Mathematical Sciences - PhD Dissertation Presentation - Yuan Yu "Bayesian Analyses of the Unrelated Question Design for Multiple Sensitive Questions"

Monday, April 08, 2019
2:30 pm to 4:30 pm


Floor/Room #: 

Yuan Yu
PhD Candidate

PhD Dissertation Presentation

Bayesian Analyses of the Unrelated Question Design for Multiple Sensitive Questions

We use hierarchical Bayesian models to implement multiple sensitive questions into the unrelated question design for small areas (or clusters).  Interest is focused on inference about finite population proportions of individuals with various sensitive characteristics for small areas.

Given binary response data from two or more sensitive questions from many small areas, we use a hierarchical Dirichlet-multinomial model to estimate the sensitive proportions. The computation is difficult, so a blocked Gibbs sampler is used to sample the joint posterior density and the posterior distributions of finite population proportions can be obtained. We apply our method to college cheating data to estimate the finite population proportions of students with different sensitive features for each of several classes. We also use a simulation study to validate our method, and we investigate the effects on posterior inference of increasing the number of areas and the correlation between the sensitive items.

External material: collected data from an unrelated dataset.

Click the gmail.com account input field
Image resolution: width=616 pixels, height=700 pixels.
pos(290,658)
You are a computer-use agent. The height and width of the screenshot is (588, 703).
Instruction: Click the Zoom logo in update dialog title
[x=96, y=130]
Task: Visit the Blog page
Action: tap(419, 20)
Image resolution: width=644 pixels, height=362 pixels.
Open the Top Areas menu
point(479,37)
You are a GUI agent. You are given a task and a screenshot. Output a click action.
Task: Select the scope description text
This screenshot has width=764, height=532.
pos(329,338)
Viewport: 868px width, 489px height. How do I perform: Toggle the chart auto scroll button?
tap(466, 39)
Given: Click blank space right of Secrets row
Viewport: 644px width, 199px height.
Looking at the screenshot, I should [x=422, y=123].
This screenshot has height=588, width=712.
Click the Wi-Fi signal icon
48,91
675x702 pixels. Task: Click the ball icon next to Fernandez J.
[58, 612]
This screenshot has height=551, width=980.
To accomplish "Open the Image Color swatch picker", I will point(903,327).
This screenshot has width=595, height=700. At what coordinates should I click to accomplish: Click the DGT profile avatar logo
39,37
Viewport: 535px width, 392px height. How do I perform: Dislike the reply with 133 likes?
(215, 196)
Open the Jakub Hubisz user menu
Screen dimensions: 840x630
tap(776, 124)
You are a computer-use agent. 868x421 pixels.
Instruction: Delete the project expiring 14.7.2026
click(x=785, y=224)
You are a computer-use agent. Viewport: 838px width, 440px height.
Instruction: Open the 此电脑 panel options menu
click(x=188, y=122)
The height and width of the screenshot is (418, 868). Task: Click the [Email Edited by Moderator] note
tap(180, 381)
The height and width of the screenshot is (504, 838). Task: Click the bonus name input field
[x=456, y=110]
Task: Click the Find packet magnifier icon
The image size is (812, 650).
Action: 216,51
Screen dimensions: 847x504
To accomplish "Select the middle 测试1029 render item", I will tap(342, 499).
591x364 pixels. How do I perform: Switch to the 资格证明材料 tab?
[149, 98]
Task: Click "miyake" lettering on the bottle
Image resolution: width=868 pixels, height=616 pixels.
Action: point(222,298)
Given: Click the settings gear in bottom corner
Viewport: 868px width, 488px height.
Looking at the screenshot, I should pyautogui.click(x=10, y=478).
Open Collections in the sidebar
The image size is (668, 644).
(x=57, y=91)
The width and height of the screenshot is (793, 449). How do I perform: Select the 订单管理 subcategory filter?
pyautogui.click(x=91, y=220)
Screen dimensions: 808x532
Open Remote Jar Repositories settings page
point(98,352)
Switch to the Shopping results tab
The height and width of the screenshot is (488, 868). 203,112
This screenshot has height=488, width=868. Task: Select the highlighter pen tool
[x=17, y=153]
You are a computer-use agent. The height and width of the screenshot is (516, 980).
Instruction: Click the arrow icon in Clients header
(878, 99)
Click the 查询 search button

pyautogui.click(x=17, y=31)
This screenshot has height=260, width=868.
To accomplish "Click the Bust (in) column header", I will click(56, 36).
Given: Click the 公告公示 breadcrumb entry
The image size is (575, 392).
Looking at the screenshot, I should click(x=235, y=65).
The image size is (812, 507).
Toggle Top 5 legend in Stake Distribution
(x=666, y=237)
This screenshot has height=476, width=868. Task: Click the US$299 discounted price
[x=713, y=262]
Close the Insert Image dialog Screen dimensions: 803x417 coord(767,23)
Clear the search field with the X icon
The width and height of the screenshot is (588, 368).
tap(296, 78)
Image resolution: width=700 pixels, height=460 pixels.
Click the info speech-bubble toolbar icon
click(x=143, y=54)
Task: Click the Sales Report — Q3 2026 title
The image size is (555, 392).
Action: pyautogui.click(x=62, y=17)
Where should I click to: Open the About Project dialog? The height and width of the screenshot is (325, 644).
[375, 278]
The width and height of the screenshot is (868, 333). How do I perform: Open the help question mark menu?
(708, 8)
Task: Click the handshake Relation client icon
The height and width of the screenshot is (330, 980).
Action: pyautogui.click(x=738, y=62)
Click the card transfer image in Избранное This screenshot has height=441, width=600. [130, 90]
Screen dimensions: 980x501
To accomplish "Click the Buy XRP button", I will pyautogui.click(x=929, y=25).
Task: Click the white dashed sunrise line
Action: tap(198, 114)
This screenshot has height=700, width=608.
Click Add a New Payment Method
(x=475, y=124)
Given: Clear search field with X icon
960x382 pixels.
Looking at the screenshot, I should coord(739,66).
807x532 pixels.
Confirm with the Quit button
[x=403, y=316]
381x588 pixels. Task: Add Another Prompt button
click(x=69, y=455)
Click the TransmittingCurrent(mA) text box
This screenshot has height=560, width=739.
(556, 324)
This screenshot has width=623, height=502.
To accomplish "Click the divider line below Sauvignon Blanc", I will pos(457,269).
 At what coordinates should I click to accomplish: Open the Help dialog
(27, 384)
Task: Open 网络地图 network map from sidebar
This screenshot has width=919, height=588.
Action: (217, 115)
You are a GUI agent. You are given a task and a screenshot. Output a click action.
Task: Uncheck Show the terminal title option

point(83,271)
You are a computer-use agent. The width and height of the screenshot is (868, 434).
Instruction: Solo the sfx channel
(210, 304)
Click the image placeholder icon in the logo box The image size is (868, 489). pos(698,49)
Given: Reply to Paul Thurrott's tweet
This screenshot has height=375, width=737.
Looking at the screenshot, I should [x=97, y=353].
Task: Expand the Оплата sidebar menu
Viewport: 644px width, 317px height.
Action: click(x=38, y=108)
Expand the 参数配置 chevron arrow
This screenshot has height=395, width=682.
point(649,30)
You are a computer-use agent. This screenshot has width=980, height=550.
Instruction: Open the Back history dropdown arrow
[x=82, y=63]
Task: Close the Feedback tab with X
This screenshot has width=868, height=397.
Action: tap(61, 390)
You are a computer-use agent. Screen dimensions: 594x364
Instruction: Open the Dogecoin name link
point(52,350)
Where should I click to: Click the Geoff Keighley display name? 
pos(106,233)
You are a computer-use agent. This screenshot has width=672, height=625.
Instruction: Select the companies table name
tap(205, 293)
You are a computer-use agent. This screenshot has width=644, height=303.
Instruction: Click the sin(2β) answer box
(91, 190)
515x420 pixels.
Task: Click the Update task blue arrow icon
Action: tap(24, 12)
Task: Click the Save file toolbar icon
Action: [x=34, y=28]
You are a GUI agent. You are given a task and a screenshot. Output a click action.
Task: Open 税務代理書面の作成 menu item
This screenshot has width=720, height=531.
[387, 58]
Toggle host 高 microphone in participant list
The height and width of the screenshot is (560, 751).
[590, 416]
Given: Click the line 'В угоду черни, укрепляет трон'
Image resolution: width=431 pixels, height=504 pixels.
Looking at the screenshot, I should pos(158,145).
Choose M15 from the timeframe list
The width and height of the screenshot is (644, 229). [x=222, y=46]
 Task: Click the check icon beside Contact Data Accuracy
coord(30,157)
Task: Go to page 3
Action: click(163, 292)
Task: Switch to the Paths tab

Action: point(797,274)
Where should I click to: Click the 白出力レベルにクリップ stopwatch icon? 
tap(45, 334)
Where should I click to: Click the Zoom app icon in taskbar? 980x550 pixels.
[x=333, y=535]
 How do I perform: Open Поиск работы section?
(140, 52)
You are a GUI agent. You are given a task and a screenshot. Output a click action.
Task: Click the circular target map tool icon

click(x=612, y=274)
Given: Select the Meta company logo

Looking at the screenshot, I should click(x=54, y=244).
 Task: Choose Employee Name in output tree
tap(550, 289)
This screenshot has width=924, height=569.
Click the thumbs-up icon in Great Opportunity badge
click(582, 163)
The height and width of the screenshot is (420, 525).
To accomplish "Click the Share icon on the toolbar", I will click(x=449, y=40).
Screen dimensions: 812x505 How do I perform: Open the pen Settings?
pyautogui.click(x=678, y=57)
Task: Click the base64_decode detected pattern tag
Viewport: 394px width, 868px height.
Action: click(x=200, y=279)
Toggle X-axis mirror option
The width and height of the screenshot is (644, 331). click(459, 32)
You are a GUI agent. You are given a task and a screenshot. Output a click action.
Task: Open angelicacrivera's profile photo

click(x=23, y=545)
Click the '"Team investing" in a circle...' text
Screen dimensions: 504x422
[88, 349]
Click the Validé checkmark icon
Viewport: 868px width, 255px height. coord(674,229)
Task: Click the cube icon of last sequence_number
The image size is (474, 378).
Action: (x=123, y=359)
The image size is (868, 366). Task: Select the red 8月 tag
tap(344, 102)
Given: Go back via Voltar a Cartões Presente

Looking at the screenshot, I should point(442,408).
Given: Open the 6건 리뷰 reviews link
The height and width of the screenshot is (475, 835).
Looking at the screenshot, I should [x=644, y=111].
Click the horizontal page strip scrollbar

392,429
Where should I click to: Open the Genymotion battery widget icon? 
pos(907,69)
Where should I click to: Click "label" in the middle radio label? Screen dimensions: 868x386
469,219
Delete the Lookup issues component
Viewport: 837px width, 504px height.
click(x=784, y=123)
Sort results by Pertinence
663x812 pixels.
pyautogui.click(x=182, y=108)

When there are a large number of areas, our procedure is computationally intensive. Another problem is that the Dirichlet distribution models negative correlated probabilities and this is inflexible.  To solve these problems, we propose a normal model after appropriately transforming the parameters. Then based on the new parameter setting, we are able to either use a full Gibbs sampler or an integrated nested normal approximation to make posterior inference about the finite population proportions of students cheating in different courses. This model has much fewer parameters, and therefore, there are gains in precision when the finite population proportions are estimated. It can also include covariates in a straight forward manner, when available.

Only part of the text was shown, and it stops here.